Nikki longs to spend these months reconnecting with her boyfriend, Jack, the one person she loves more than anything. But there’s a problem: Cole, the smoldering immortal who first enticed her to the Everneath, has followed Nikki to the mortal world. And he’ll do whatever it takes to bring her back- this time as his queen.
As Nikki’s time grows short and her relationships begin slipping from her grasp, she’s forced to make the hardest decision of her life: find a way to cheat fate and remain on the Surface with Jack or return to the Everneath and become Cole’s… – Goodreads
While not my favorite read from this year, Brodi Ashton deserves credit for this unique use of the Hades and Persephone myth. Rather than directly retelling the story most of us are familiar with, she has created her own world around it with the Everneath and its Everlivings.
The book kicks off with Nikki Beckett’s return to the Surface, the regular human world. She has been gone for six months in human time but, for her, it has been a century that she has spent in the Everneath. What pulled her into this other world? A boy, of course. Why has she returned to the human world? Another boy, of course. This is very much a romance story, with Nikki attempting to reconnect with her former boyfriend, Jack, while the immortal from the Everneath, Cole, tries his hardest to take her back under. Jack and Nikki’s relationship was sweet, but I found myself feeling lukewarm about them together. As for Cole, I didn’t like him much either. He was rather pathetic, actually, though I did somewhat understand his desperation to get Nikki back. Overall, I was iffy on the romance stuff.
I was really surprised by how quiet and melancholy this book was. A lot of it was Nikki’s internal thoughts and feelings and this girl feels SO MUCH. She has many regrets, and her time back in the human world is limited, so there is only so much she can do…talk about angst!
Everneath also had a slow pace to uncover all the details of her journey to the Everneath and back. The book alternates from the present to the past, which I found a little frustrating at first, but it soon kept the story moving forward.
Everneath briefly touches on the relationships Nikki had with her family, specifically her dad, and the effects her absence had on her best friend. I think the story could have heavily benefited from exploring these relationships further. Romance is great and all that, but I thought this particular book could have easily had more depth if it had included a bigger focus on these ties that Nikki once had. As it was, I didn’t think Nikki’s dad reacted strongly enough to her absence and return, coming across as seemingly self-absorbed. Julianna, Nikki’s best friend, came across as mostly apathetic as well and a bit of a pushover once Nikki attempted to reclaim parts of her life. Again, this is a relatively slow moving story, but I do think Ashton could have had a stronger emotional impact if her characters had simply reacted more.

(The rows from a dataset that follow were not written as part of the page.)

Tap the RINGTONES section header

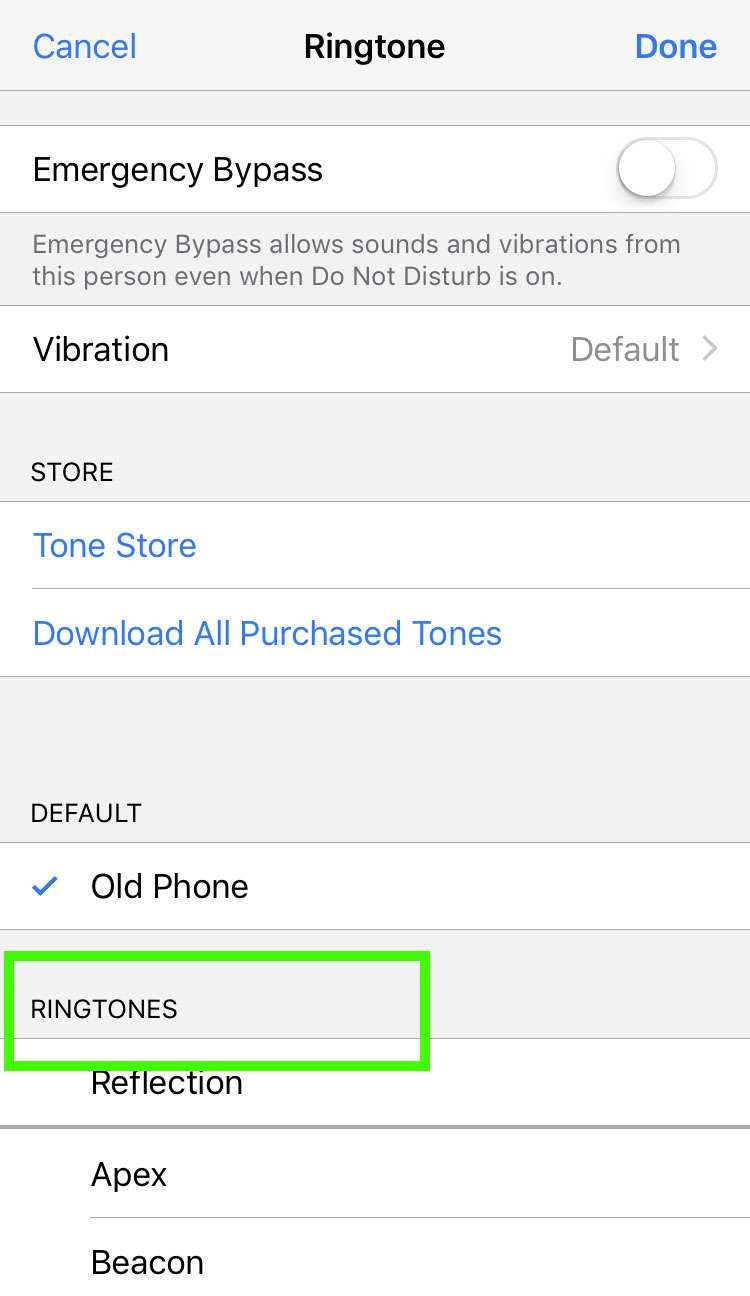coord(101,1009)
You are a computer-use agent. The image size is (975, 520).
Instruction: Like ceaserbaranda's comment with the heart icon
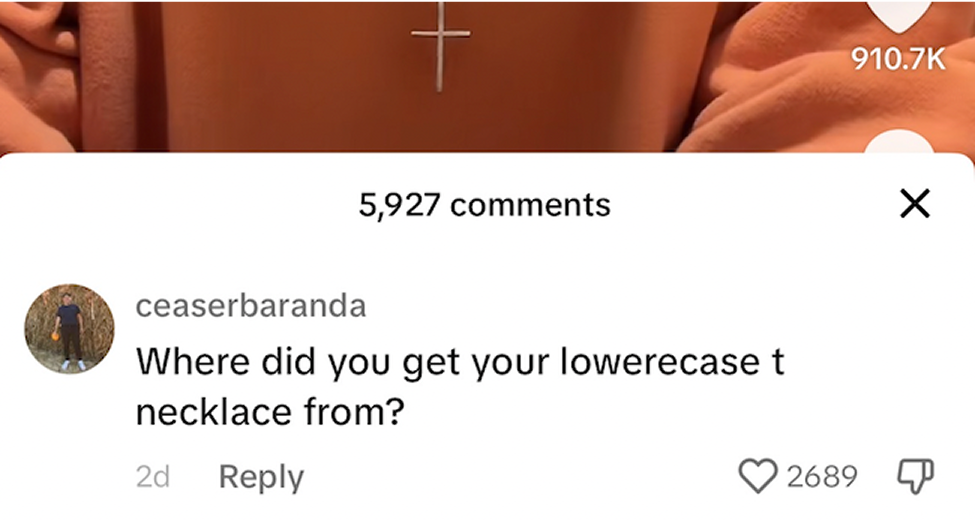tap(758, 476)
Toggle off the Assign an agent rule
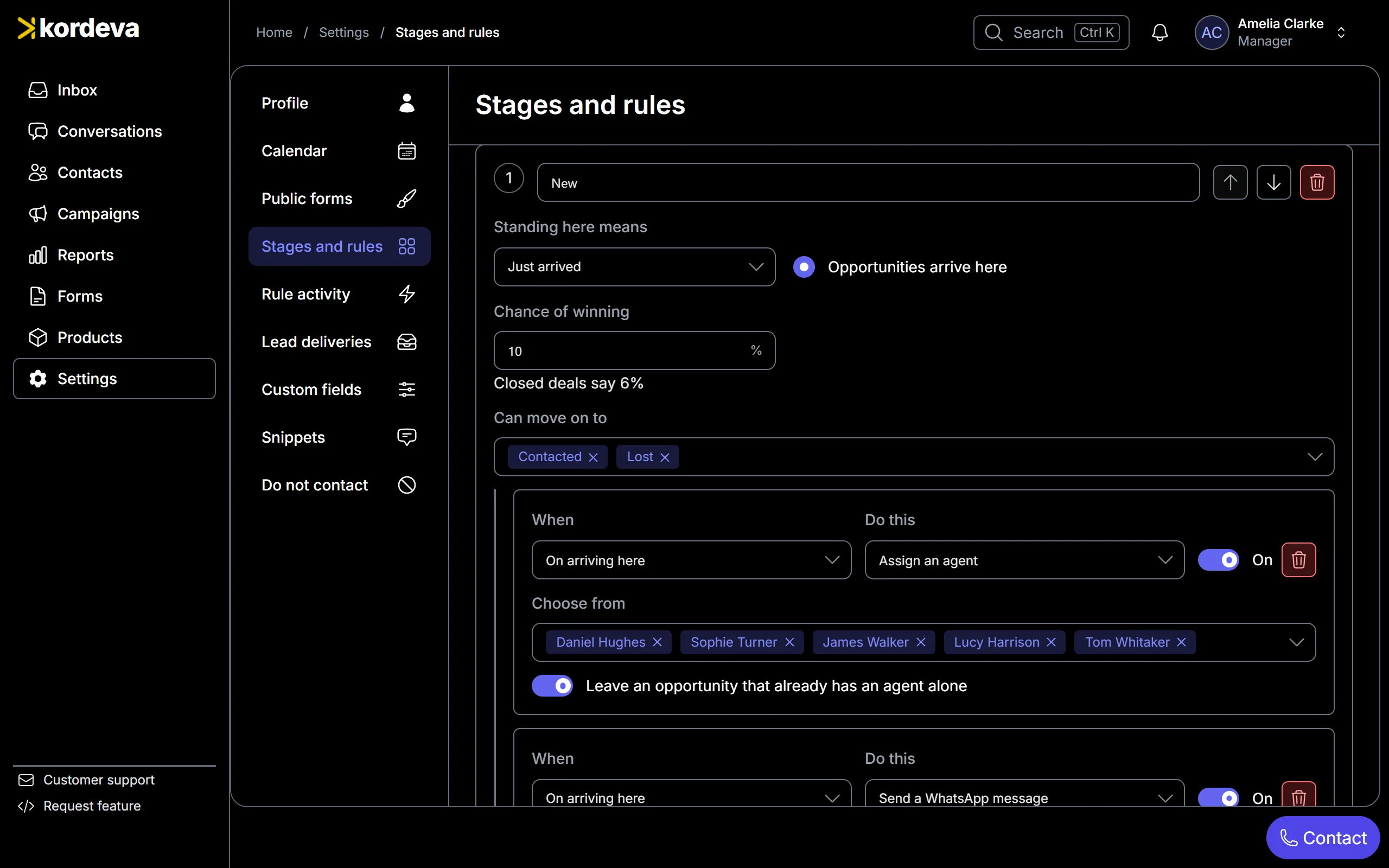 1218,560

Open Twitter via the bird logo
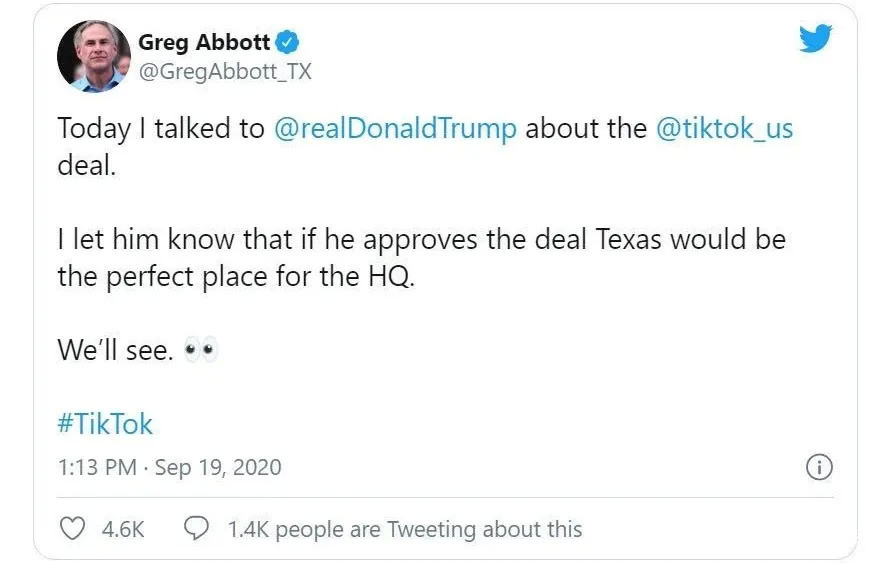click(x=815, y=40)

There are several predictable points in the book and the ending is one of them. It was spelled out very obviously early on and, when the moment arrived, I had a “That’s it?” moment. Still, while I wasn’t wow-ed by the events and characters in Everneath, I am invested enough to want to continue on with Nikki’s story and see the conclusion of it all. I know other readers will enjoy this book far more than I did, too, so definitely give it a try if it’s on your radar.